Details on the option to renegotiate affordable housing requirements in section 106 agreements introduced by the Growth and Infrastructure Act have been set out in guidance (16-page / 90KB PDF) published by the Department for Communities and Local Government (DCLG).

The Act introduced the right for developers to apply to the local planning authority to modify affordable housing requirements set out in section 106 agreements where the requirements have made the development economically unviable.

The guidance sets out that any such application should contain a revised affordable housing proposal. The proposal should be based on "prevailing viability" and should be supported by relevant viability evidence, it said.

A developer will need to demonstrate that the current affordable housing obligation makes the scheme unviable in current market conditions, the guidance said. The revised proposal should "deliver the maximum level of affordable housing consistent with viability and the optimum mix of provision," it said.

The guidance said that a revised proposal may be based on adjustments to the tenure and mix of affordable housing, on the introduction of phasing, and on the timing and level of off-site affordable housing contributions.

Developers would not be required to provide completely new viability appraisals. A review of the original viability appraisal would be the starting point and this should be prepared in the same form using a "methodology as close as reasonably possible" to that used for the original appraisal, the guidance said.

Where a local planning authority does not agree with a developer's revised proposal, the Act allows the developer to appeal to the Secretary of State. The guidance states that the Government will consult on the procedure for such appeals "shortly". It sets out an interim procedure to apply in the meantime.

Where affordable housing obligations are revised on appeal, the modified requirements will apply for three years. The guidance states that this incentivises developers to "build out as much as possible of their scheme" within this period. It said that, if a developer was concerned about the viability of its scheme after the end of the three years, it could apply to modify the agreement again.

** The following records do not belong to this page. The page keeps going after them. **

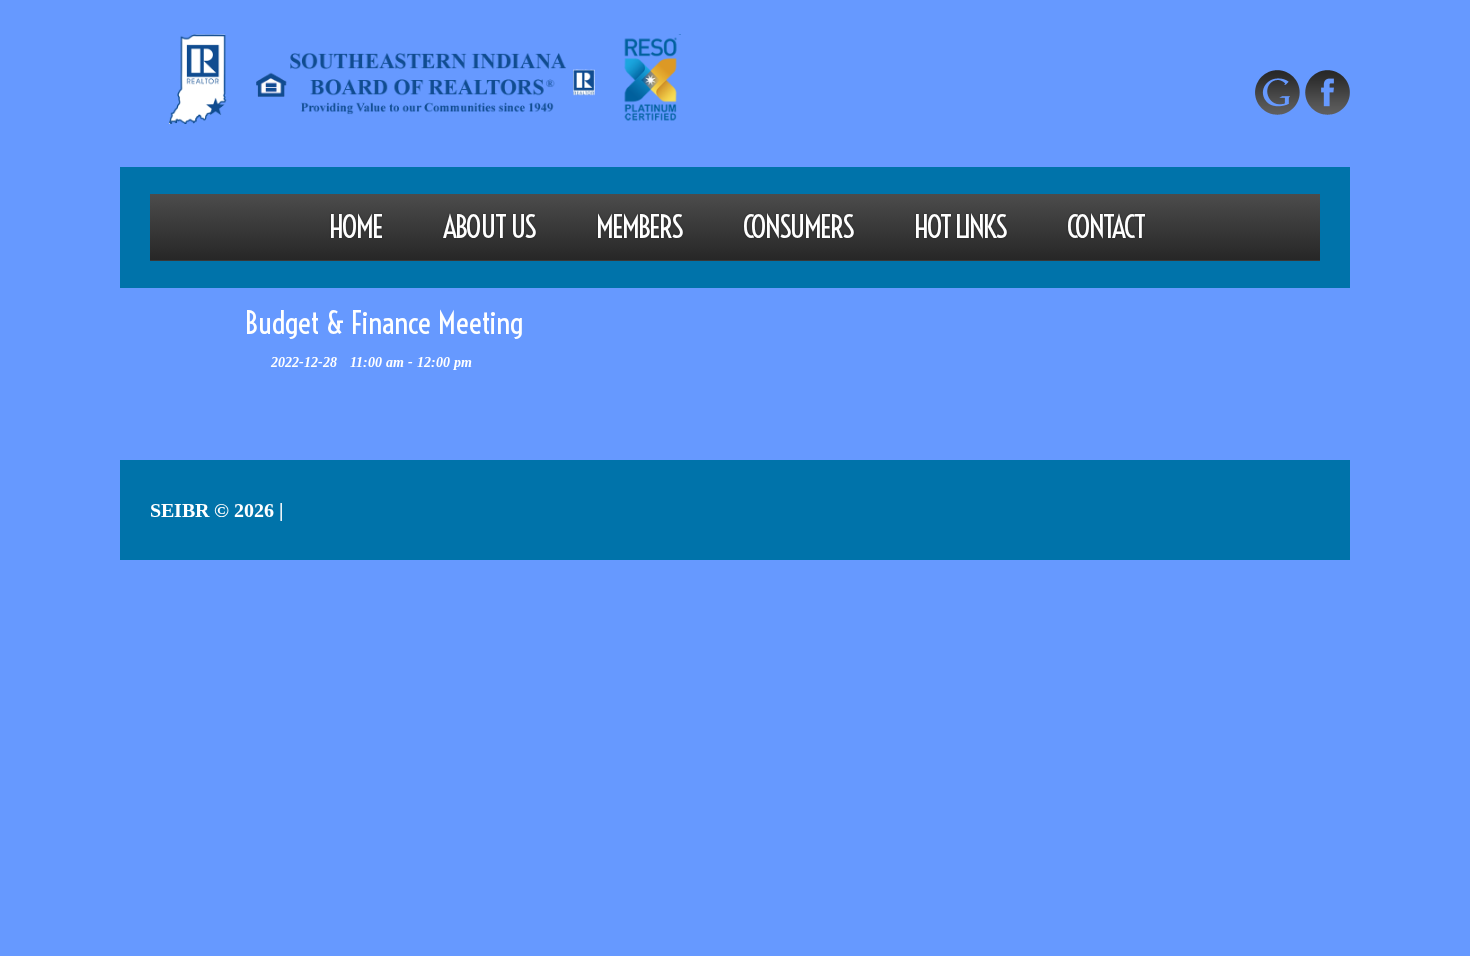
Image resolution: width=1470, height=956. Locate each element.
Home (355, 227)
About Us (489, 227)
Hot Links (960, 227)
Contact (1105, 227)
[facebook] (1327, 92)
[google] (1277, 92)
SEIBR (179, 510)
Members (639, 227)
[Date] (255, 357)
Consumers (798, 227)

The guidance notes that the new procedures do not replace existing powers to renegotiate section 106 agreements on a voluntary basis.

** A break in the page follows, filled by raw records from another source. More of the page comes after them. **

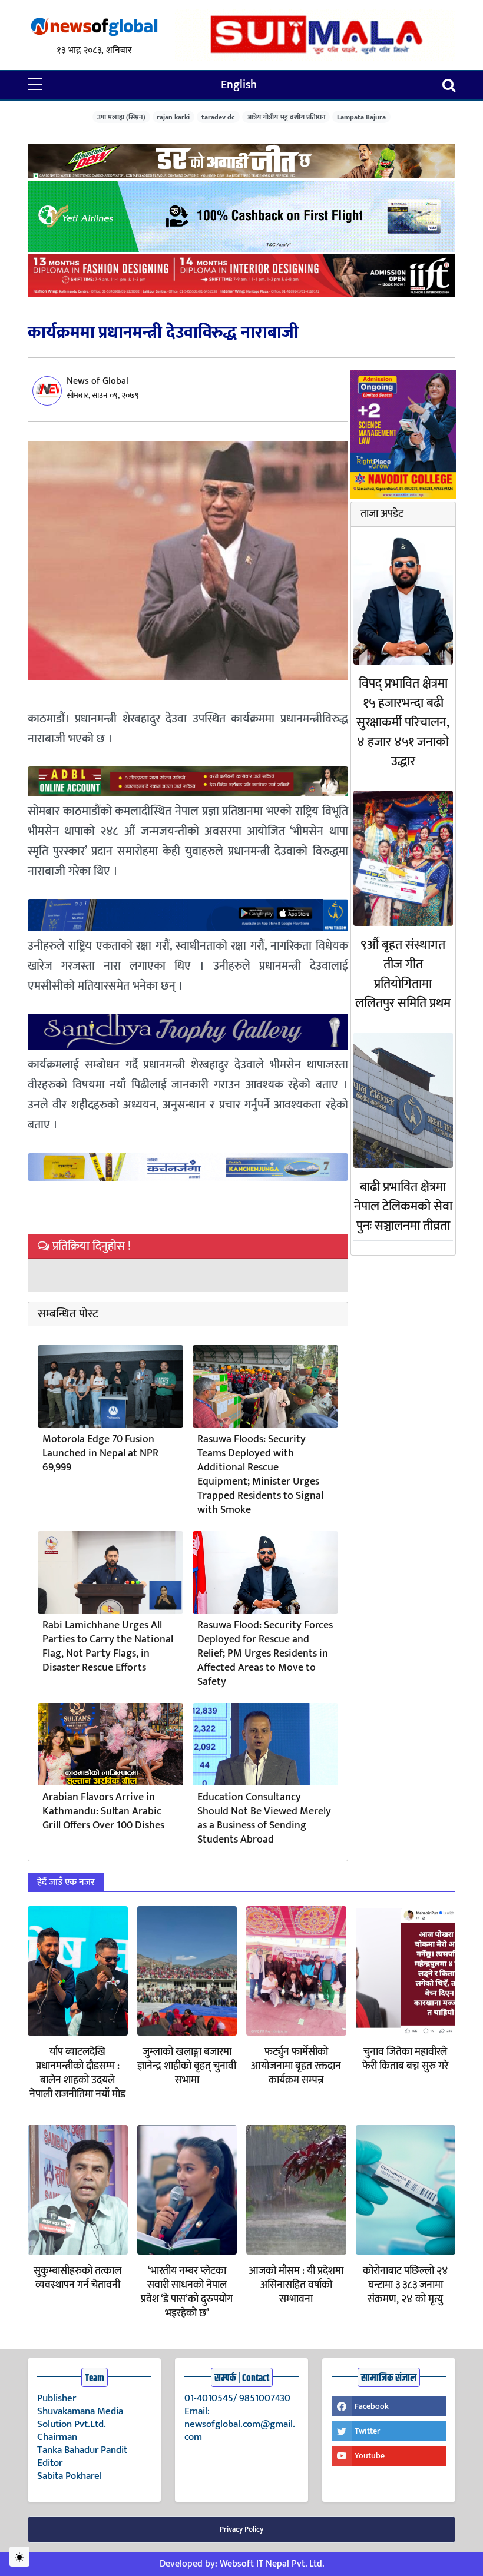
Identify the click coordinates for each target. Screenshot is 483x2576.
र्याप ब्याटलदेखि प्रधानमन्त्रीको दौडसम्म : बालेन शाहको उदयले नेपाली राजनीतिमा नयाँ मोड (77, 2073)
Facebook (372, 2406)
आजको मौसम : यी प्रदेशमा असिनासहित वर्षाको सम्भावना (296, 2285)
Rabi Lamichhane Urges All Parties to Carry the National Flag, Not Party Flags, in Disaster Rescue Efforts (107, 1646)
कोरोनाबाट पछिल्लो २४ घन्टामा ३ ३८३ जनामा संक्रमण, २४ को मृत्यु (405, 2285)
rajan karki (173, 116)
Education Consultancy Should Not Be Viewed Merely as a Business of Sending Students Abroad (264, 1818)
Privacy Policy (241, 2529)
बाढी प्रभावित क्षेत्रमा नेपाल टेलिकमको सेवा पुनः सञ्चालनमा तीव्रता (403, 1206)
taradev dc (218, 116)
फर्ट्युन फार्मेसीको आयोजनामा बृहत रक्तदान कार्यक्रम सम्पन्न (296, 2066)
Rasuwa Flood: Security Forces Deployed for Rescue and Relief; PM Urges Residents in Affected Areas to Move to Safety (265, 1653)
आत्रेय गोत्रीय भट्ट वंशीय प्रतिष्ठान (286, 116)
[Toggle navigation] (448, 85)
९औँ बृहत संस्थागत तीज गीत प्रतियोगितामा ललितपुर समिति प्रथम (403, 974)
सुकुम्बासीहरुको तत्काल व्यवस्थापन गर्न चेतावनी (77, 2278)
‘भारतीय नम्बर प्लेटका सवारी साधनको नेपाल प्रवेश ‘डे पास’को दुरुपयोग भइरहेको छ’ (187, 2292)
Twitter (367, 2431)
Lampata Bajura (361, 116)
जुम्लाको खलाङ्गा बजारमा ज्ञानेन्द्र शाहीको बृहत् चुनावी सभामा (186, 2066)
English (239, 85)
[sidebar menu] (35, 85)
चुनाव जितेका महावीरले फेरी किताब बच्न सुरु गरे (405, 2059)
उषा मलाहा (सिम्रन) (121, 116)
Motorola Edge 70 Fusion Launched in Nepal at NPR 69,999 (100, 1453)
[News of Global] (94, 27)
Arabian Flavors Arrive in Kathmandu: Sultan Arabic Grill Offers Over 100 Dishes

"The application and appeal procedure will assess the viability of affordable housing requirements only. It will not reopen any other planning policy considerations or review the merits of the permitted scheme," the document said.

The new option for renegotiation was introduced by the Growth and Infrastructure Act which came into force last week.

The Government also introduced amended regulations in February allowing for developers to apply to modify or remove planning any obligations entered into before 6 April 2010. Previously, such applications could only be made in respect of agreements entered into over five years ago.